*** Opening of RECORDS FOR THE EXERCISE ***

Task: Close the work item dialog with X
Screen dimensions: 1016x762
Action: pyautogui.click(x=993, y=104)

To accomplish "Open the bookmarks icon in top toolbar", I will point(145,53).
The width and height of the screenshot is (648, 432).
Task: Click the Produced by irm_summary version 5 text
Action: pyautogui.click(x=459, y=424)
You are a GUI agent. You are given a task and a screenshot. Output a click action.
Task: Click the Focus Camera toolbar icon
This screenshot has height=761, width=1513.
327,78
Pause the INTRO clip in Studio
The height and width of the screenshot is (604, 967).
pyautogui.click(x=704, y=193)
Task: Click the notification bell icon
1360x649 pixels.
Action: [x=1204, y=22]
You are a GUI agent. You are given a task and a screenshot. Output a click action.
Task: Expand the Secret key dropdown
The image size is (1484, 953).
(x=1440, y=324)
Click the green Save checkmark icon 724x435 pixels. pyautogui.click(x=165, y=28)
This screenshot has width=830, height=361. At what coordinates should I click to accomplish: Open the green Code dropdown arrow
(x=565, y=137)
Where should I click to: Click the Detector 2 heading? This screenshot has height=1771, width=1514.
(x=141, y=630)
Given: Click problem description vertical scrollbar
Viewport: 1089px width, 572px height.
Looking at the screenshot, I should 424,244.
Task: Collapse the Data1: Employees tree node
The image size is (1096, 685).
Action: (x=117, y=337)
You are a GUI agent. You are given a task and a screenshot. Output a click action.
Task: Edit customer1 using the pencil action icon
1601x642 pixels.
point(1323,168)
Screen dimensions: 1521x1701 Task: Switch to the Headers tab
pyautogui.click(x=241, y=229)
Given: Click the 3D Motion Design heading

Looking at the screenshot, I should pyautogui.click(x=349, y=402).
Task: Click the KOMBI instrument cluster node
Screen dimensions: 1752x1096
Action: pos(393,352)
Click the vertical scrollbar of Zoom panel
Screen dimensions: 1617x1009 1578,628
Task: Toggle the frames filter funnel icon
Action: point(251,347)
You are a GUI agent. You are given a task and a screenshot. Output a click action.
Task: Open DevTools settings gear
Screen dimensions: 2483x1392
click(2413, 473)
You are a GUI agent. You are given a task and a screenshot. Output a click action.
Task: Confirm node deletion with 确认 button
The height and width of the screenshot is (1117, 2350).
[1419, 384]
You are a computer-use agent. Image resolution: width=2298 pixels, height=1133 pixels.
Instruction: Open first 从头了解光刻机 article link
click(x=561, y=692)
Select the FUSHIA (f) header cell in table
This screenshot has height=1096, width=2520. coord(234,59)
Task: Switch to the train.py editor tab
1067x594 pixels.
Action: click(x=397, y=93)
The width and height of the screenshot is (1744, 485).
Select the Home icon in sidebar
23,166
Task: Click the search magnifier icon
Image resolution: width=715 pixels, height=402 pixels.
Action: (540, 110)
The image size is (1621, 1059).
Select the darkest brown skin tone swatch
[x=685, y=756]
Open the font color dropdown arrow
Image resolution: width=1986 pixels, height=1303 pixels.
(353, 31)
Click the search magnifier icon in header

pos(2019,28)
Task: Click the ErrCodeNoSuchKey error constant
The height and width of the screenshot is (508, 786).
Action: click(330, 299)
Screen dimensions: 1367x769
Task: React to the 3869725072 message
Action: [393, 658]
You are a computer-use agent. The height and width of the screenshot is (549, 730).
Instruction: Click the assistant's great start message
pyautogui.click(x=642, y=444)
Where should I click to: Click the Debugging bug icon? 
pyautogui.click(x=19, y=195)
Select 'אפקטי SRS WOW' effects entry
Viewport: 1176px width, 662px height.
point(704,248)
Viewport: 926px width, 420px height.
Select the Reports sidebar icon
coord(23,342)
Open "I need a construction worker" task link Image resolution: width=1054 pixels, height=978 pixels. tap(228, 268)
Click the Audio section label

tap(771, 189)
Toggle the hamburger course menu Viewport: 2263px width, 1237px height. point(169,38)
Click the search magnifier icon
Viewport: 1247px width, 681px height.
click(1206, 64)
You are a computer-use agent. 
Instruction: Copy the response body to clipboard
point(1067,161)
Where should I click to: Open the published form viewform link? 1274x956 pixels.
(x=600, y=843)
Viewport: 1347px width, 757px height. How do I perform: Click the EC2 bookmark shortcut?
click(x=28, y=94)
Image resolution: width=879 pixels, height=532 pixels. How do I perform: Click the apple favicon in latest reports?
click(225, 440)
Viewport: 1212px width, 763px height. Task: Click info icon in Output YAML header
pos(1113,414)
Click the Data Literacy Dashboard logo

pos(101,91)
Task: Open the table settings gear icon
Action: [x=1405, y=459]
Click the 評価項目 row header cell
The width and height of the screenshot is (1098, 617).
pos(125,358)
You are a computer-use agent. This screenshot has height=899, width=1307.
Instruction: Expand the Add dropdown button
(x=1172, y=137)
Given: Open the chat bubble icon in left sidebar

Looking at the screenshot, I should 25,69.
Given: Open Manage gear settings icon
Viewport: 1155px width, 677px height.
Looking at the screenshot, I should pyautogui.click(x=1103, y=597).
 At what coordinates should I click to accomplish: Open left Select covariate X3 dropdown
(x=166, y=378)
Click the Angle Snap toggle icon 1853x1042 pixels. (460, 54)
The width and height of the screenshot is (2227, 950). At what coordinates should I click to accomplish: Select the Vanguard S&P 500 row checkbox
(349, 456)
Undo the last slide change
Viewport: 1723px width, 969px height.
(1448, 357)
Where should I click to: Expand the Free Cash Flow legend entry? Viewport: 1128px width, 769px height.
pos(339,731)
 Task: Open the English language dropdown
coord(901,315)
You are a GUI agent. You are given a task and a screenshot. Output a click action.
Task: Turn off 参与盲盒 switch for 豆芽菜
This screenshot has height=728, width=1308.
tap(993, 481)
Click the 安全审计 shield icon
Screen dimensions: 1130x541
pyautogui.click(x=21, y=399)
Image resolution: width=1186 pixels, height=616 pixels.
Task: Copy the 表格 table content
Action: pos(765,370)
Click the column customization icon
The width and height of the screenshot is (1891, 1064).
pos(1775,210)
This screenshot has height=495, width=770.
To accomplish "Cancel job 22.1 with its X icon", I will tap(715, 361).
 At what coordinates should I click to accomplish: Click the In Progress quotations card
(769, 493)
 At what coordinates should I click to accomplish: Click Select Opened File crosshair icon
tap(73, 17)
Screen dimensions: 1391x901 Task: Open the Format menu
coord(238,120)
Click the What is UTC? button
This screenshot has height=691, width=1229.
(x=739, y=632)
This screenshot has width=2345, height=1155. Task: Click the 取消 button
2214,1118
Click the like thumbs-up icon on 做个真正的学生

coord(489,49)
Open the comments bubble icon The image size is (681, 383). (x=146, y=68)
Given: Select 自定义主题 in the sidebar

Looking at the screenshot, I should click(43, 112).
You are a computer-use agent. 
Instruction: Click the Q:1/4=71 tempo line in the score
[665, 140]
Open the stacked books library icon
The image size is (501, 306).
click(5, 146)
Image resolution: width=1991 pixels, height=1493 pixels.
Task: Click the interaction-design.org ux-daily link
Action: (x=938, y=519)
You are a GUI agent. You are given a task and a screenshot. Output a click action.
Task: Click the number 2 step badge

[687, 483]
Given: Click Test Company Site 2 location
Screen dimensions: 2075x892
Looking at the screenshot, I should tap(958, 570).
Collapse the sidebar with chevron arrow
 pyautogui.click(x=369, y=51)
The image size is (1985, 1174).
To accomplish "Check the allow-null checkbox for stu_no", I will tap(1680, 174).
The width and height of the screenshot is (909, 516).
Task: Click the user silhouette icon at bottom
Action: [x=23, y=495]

*** Close of RECORDS FOR THE EXERCISE ***

WHAT THIS TASK INVOLVES
In the listing above, locate each line with "computer" and copy it.

EXERCISE ANSWER
You are a computer-use agent. Image resolution: width=2298 pixels, height=1133 pixels.
You are a computer-use agent. The height and width of the screenshot is (549, 730).
You are a computer-use agent. 
You are a computer-use agent. This screenshot has height=899, width=1307.
You are a computer-use agent. 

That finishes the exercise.